As the readers of Bariatric Times are aware, surgery is the most effective method of losing weight and maintaining weight loss in extremely obese patients. Although morbidly obese patients were once considered a high-risk surgical population, numerous series have now demonstrated that morbidity and mortality following bariatric surgery is low, and significant postoperative complications are relatively rare. However, a potentially fatal postoperative complication, rhabdomyolysis (RML), is being increasingly recognized and reported after long-duration surgery in morbidly obese patients.

Background

Rhabdomyolysis (RML) results from injury to skeletal muscle and can occur in a variety of diseases, as well as from direct trauma (Table 1). When skeletal muscle is damaged, the oxygen-binding protein pigment myoglobin is released into the systemic circulation. Myoglobin and its breakdown products are filtered out of the bloodstream by the kidneys. When very high concentrations of myoglobin are released, the kidneys can be overwhelmed and acute renal failure (ARF) can develop.

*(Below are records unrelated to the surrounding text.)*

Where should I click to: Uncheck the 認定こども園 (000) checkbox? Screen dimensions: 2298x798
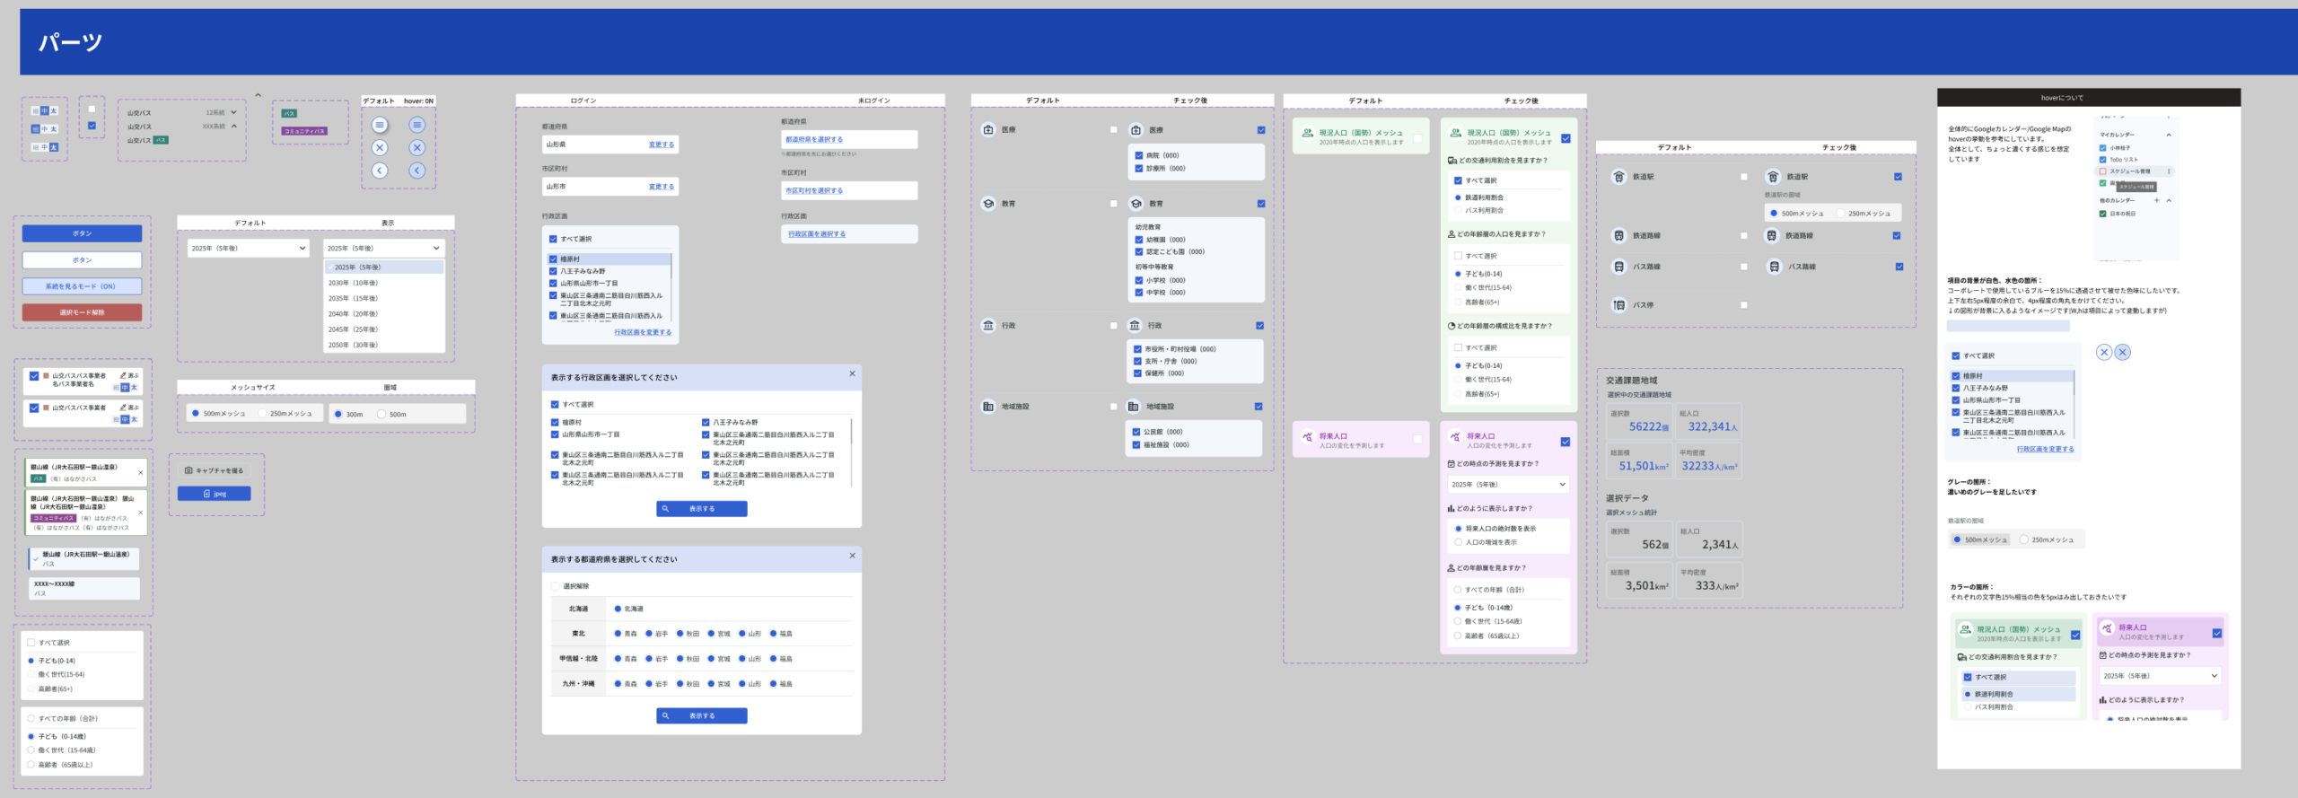[1139, 252]
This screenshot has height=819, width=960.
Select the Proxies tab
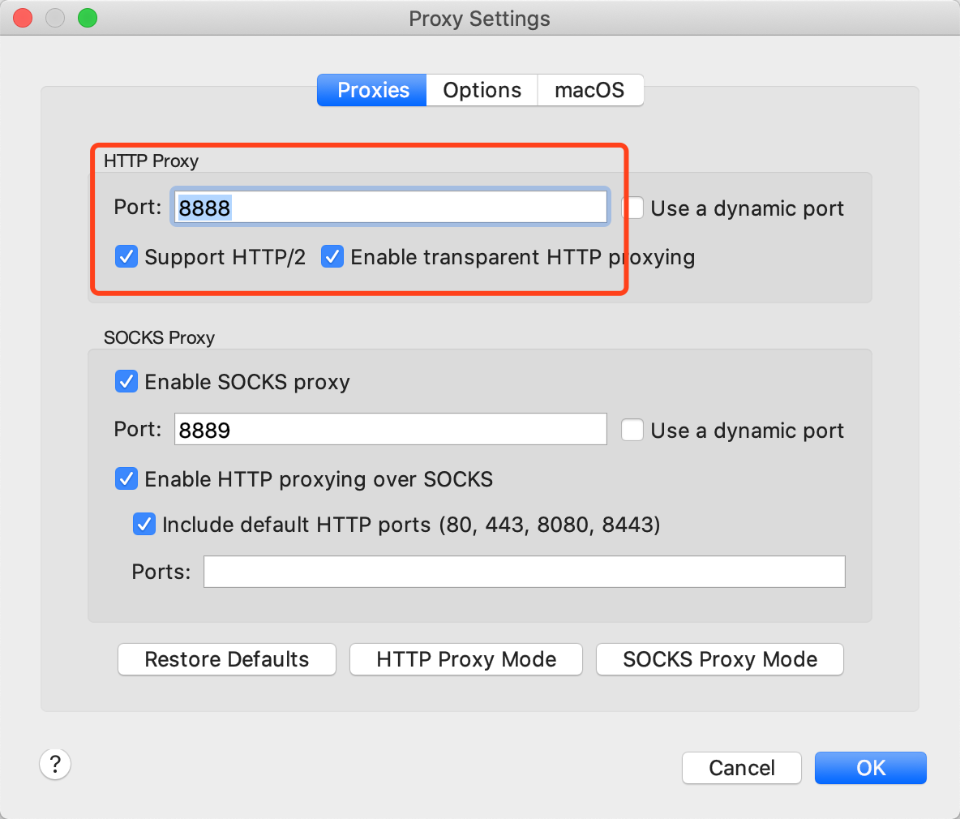point(371,90)
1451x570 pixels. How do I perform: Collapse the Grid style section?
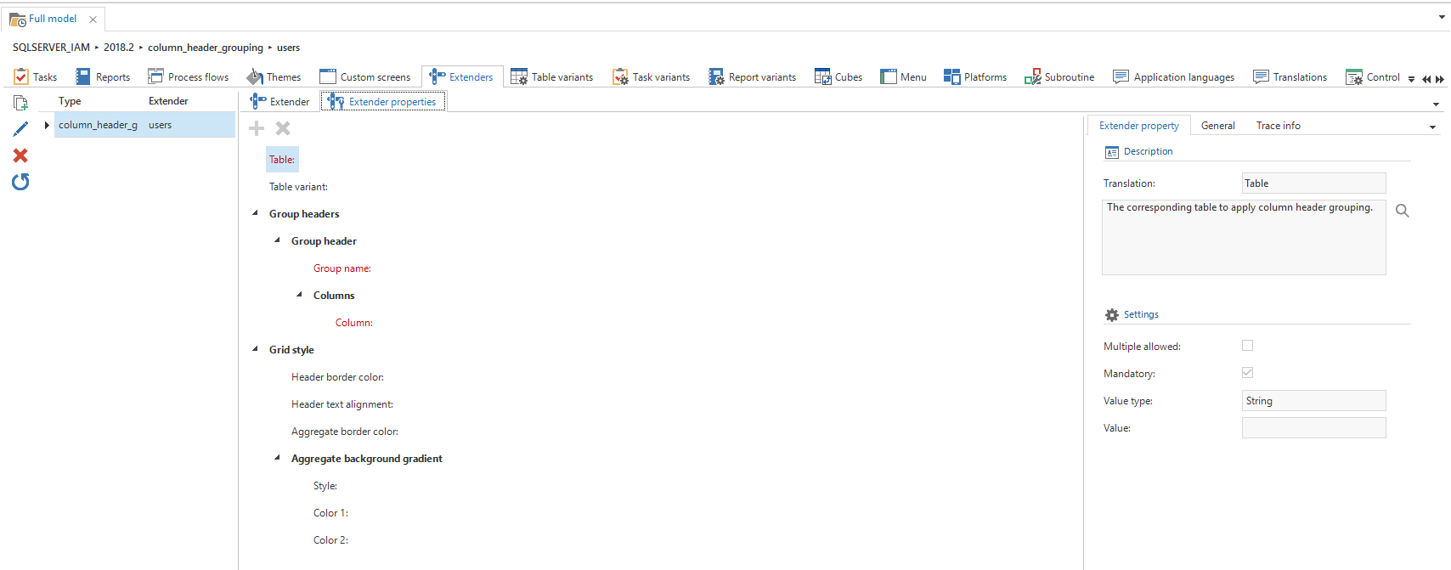(255, 349)
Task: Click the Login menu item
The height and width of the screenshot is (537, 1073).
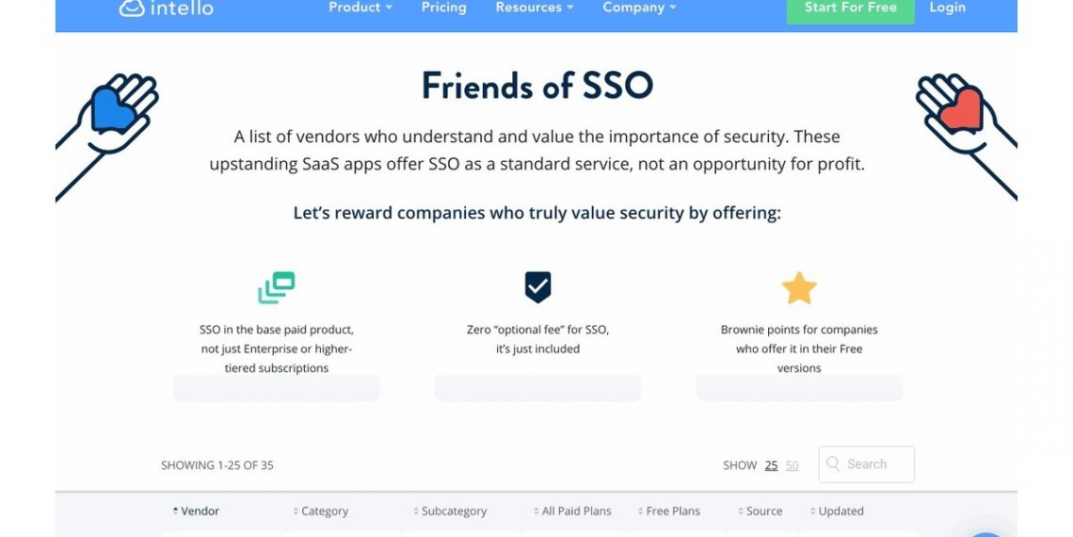Action: [x=947, y=8]
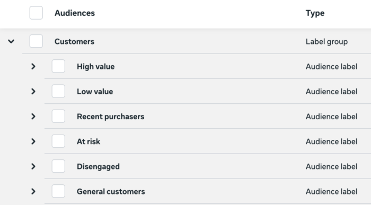Select the Low value checkbox

pyautogui.click(x=58, y=91)
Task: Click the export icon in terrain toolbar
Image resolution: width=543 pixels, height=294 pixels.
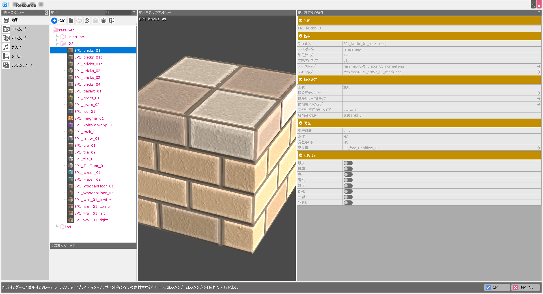Action: pos(112,21)
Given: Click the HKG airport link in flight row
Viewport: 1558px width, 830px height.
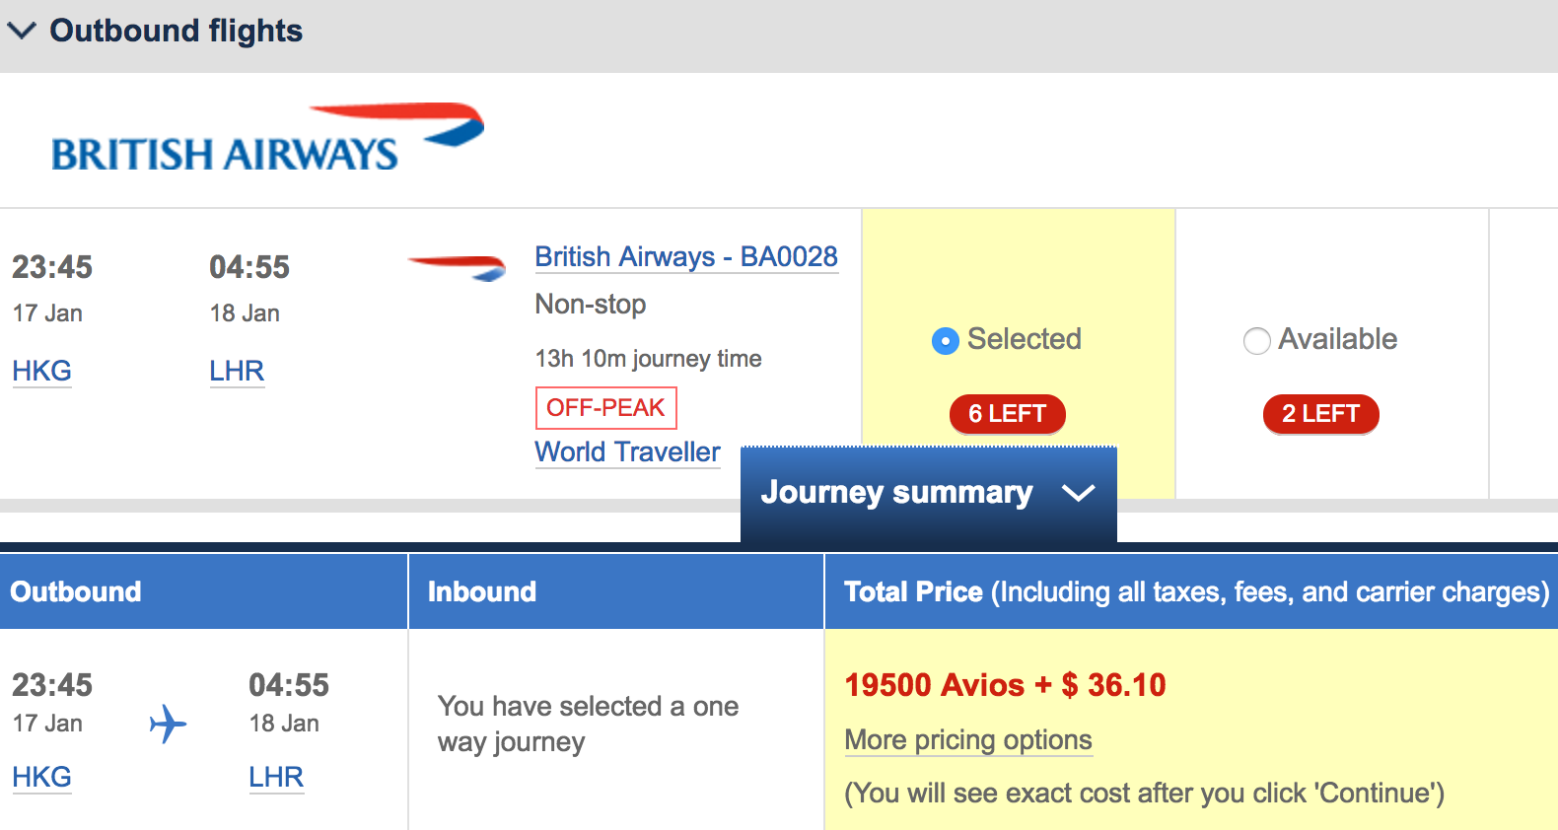Looking at the screenshot, I should pos(41,372).
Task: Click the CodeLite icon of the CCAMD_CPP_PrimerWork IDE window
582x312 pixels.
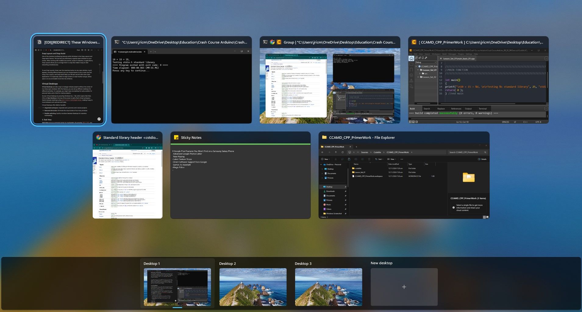Action: (414, 42)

The disruption of the skeletal muscle membrane integrity allows an influx of electrolytes and extra-cellular fluid into the damaged muscle. Large volumes of intravascular fluid (as much as 12L) can leave the circulation and become sequestered in the edematous muscle. This fluid shift results in intravascular hypovolemia with hemodynamic instability, which further compromises renal function. Chloride and calcium enter the injured cells, causing serum hypocalcemia and calcium retention in the skeletal muscles and renal tissue. Potassium leaves the skeletal muscle, producing hyperkalemia, which can cause dysrhythmias and possible cardiac arrest. Phosphate also leaves the cells and results in hyperphosphatemia. Metabolic acidosis ensues from release of lactic acid and other intracellular contents into the circulation.

Purines from the damaged muscle are metabolized to uric acid producing hyperuricemia. Other potentially life-threatening complications include disseminated intravascular coagulation and local compartment syndrome.[1 ]

Risk Factors

The risk factors associated with RML and obesity surgery are listed in Table 2. Rhabdomyolysis is believed to be due to pressure injury to muscle during prolonged procedures with the patient in a non-physiologic position while on the operating table. Pressure-induced RML has been described in normal weight patients following surgery.[2-3] Morbidly obese patients are at a greater risk for injury than normal patients, especially when they are positioned inappropriately or inadequately padded.[4] The majority of cases of RML in obese patients have followed surgery in the supine or lithotomy positions, probably because bariatric procedures are performed in those positions. However, RML can complicate surgery in any operative position in an obese patient.[5]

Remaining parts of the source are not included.